* Aim *
Copy out the lines below with each "At what coordinates should I click to accomplish" swapped for "Where should I click to complete", changing nothing else.

* Input material *

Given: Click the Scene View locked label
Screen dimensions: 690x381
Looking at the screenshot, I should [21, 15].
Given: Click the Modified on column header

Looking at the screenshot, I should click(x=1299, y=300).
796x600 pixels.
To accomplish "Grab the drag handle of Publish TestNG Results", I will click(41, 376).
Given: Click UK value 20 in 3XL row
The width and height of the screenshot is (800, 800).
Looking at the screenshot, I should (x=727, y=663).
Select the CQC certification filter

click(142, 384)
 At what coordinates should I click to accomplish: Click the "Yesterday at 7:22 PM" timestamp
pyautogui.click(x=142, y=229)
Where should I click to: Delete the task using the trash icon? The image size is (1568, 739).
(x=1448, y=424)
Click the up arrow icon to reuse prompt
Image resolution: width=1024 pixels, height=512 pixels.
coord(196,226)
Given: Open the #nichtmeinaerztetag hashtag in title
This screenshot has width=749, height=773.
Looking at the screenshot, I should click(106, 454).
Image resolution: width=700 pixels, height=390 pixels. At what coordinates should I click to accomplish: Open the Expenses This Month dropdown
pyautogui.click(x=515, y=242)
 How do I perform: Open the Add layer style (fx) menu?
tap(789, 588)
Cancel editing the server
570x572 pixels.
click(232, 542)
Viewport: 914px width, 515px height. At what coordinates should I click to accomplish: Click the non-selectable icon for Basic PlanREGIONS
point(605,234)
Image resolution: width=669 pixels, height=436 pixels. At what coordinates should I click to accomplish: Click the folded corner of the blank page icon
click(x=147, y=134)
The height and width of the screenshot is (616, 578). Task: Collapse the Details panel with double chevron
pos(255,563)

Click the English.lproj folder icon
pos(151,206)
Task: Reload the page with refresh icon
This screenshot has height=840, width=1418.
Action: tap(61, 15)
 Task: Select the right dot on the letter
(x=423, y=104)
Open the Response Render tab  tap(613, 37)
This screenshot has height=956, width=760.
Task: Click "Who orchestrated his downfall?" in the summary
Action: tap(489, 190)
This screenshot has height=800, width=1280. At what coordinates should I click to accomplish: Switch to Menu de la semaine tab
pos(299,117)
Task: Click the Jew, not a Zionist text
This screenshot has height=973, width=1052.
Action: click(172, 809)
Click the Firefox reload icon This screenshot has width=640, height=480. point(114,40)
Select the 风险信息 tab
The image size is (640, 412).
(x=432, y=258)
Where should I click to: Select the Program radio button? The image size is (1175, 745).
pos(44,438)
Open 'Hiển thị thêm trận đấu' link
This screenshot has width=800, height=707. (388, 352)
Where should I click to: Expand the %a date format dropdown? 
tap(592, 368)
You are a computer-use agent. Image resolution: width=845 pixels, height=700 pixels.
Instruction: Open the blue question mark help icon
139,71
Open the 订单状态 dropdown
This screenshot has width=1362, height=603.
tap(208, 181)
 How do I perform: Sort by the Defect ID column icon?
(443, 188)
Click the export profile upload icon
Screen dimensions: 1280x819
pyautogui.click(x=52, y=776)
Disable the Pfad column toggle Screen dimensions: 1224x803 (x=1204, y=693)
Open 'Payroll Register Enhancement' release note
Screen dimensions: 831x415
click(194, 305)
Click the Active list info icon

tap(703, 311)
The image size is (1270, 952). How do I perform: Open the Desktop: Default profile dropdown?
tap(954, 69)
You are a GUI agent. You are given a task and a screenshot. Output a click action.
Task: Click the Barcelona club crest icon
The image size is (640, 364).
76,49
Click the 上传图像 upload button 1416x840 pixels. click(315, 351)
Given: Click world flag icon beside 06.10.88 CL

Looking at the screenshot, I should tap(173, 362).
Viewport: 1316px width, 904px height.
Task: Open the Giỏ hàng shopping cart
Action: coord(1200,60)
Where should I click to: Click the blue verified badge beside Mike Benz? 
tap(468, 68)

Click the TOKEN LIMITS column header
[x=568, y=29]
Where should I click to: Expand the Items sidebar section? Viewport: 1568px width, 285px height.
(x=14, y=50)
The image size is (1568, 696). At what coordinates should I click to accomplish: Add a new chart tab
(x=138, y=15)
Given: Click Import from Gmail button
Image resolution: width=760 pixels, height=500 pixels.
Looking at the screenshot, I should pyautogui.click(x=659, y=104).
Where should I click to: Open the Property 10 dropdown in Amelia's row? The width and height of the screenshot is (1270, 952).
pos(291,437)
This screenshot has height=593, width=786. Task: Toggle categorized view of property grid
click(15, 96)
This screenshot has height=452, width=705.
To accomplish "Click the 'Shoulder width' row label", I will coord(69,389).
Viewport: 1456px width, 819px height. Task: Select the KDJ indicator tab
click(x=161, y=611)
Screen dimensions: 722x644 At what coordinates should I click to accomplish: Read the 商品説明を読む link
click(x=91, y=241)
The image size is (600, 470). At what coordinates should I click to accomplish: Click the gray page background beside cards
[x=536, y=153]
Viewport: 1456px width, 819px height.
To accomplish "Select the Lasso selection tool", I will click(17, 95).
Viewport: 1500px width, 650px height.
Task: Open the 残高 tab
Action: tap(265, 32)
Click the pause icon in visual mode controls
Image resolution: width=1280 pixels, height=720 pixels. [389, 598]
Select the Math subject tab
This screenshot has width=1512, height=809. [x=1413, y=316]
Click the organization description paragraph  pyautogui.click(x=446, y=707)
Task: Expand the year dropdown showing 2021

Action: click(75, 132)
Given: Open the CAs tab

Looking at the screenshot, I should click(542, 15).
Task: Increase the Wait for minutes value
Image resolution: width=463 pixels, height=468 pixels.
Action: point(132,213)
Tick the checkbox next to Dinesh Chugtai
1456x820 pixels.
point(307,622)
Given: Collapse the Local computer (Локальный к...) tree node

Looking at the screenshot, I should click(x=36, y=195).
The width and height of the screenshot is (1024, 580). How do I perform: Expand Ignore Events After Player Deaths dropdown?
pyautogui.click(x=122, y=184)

* Completed task *
Given: Click the Scene View locked label
Screen dimensions: 690x381
Looking at the screenshot, I should [21, 15].
Given: Click the Modified on column header

Looking at the screenshot, I should click(x=1299, y=300).
796x600 pixels.
To accomplish "Grab the drag handle of Publish TestNG Results", I will click(41, 376).
Given: Click UK value 20 in 3XL row
The width and height of the screenshot is (800, 800).
Looking at the screenshot, I should (x=727, y=663).
Select the CQC certification filter

click(142, 384)
 Where should I click to complete: Click the "Yesterday at 7:22 PM" timestamp
pyautogui.click(x=142, y=229)
Where should I click to: Delete the task using the trash icon? The image size is (1568, 739).
(x=1448, y=424)
Click the up arrow icon to reuse prompt
Image resolution: width=1024 pixels, height=512 pixels.
coord(196,226)
Given: Open the #nichtmeinaerztetag hashtag in title
This screenshot has width=749, height=773.
Looking at the screenshot, I should click(106, 454).
Image resolution: width=700 pixels, height=390 pixels. Where should I click to complete: Open the Expenses This Month dropdown
pyautogui.click(x=515, y=242)
 How do I perform: Open the Add layer style (fx) menu?
tap(789, 588)
Cancel editing the server
570x572 pixels.
click(232, 542)
Viewport: 914px width, 515px height. Where should I click to complete: Click the non-selectable icon for Basic PlanREGIONS
point(605,234)
Image resolution: width=669 pixels, height=436 pixels. Where should I click to complete: Click the folded corner of the blank page icon
click(x=147, y=134)
The height and width of the screenshot is (616, 578). Task: Collapse the Details panel with double chevron
pos(255,563)

Click the English.lproj folder icon
pos(151,206)
Task: Reload the page with refresh icon
This screenshot has height=840, width=1418.
Action: tap(61, 15)
 Task: Select the right dot on the letter
(x=423, y=104)
Open the Response Render tab  tap(613, 37)
This screenshot has height=956, width=760.
Task: Click "Who orchestrated his downfall?" in the summary
Action: tap(489, 190)
This screenshot has height=800, width=1280. Where should I click to complete: Switch to Menu de la semaine tab
pos(299,117)
Task: Click the Jew, not a Zionist text
This screenshot has height=973, width=1052.
Action: click(172, 809)
Click the Firefox reload icon This screenshot has width=640, height=480. point(114,40)
Select the 风险信息 tab
The image size is (640, 412).
(x=432, y=258)
Where should I click to: Select the Program radio button? The image size is (1175, 745).
pos(44,438)
Open 'Hiển thị thêm trận đấu' link
This screenshot has width=800, height=707. (388, 352)
Where should I click to: Expand the %a date format dropdown? 
tap(592, 368)
You are a computer-use agent. Image resolution: width=845 pixels, height=700 pixels.
Instruction: Open the blue question mark help icon
139,71
Open the 订单状态 dropdown
This screenshot has width=1362, height=603.
tap(208, 181)
 How do I perform: Sort by the Defect ID column icon?
(443, 188)
Click the export profile upload icon
Screen dimensions: 1280x819
pyautogui.click(x=52, y=776)
Disable the Pfad column toggle Screen dimensions: 1224x803 (x=1204, y=693)
Open 'Payroll Register Enhancement' release note
Screen dimensions: 831x415
click(194, 305)
Click the Active list info icon

tap(703, 311)
The image size is (1270, 952). How do I perform: Open the Desktop: Default profile dropdown?
tap(954, 69)
You are a GUI agent. You are given a task and a screenshot. Output a click action.
Task: Click the Barcelona club crest icon
The image size is (640, 364).
76,49
Click the 上传图像 upload button 1416x840 pixels. click(315, 351)
Given: Click world flag icon beside 06.10.88 CL

Looking at the screenshot, I should tap(173, 362).
Viewport: 1316px width, 904px height.
Task: Open the Giỏ hàng shopping cart
Action: coord(1200,60)
Where should I click to: Click the blue verified badge beside Mike Benz? 
tap(468, 68)

Click the TOKEN LIMITS column header
[x=568, y=29]
Where should I click to: Expand the Items sidebar section? Viewport: 1568px width, 285px height.
(x=14, y=50)
The image size is (1568, 696). Where should I click to complete: Add a new chart tab
(x=138, y=15)
Given: Click Import from Gmail button
Image resolution: width=760 pixels, height=500 pixels.
Looking at the screenshot, I should pyautogui.click(x=659, y=104).
Where should I click to: Open the Property 10 dropdown in Amelia's row? The width and height of the screenshot is (1270, 952).
pos(291,437)
This screenshot has height=593, width=786. Task: Toggle categorized view of property grid
click(15, 96)
This screenshot has height=452, width=705.
To accomplish "Click the 'Shoulder width' row label", I will coord(69,389).
Viewport: 1456px width, 819px height. Task: Select the KDJ indicator tab
click(x=161, y=611)
Screen dimensions: 722x644 Where should I click to complete: Read the 商品説明を読む link
click(x=91, y=241)
The image size is (600, 470). Where should I click to complete: Click the gray page background beside cards
[x=536, y=153]
Viewport: 1456px width, 819px height.
To accomplish "Select the Lasso selection tool", I will click(17, 95).
Viewport: 1500px width, 650px height.
Task: Open the 残高 tab
Action: tap(265, 32)
Click the pause icon in visual mode controls
Image resolution: width=1280 pixels, height=720 pixels. [389, 598]
Select the Math subject tab
This screenshot has width=1512, height=809. [x=1413, y=316]
Click the organization description paragraph  pyautogui.click(x=446, y=707)
Task: Expand the year dropdown showing 2021

Action: click(75, 132)
Given: Open the CAs tab

Looking at the screenshot, I should click(542, 15).
Task: Increase the Wait for minutes value
Image resolution: width=463 pixels, height=468 pixels.
Action: point(132,213)
Tick the checkbox next to Dinesh Chugtai
1456x820 pixels.
point(307,622)
Given: Collapse the Local computer (Локальный к...) tree node

Looking at the screenshot, I should click(x=36, y=195).
The width and height of the screenshot is (1024, 580). How do I perform: Expand Ignore Events After Player Deaths dropdown?
pyautogui.click(x=122, y=184)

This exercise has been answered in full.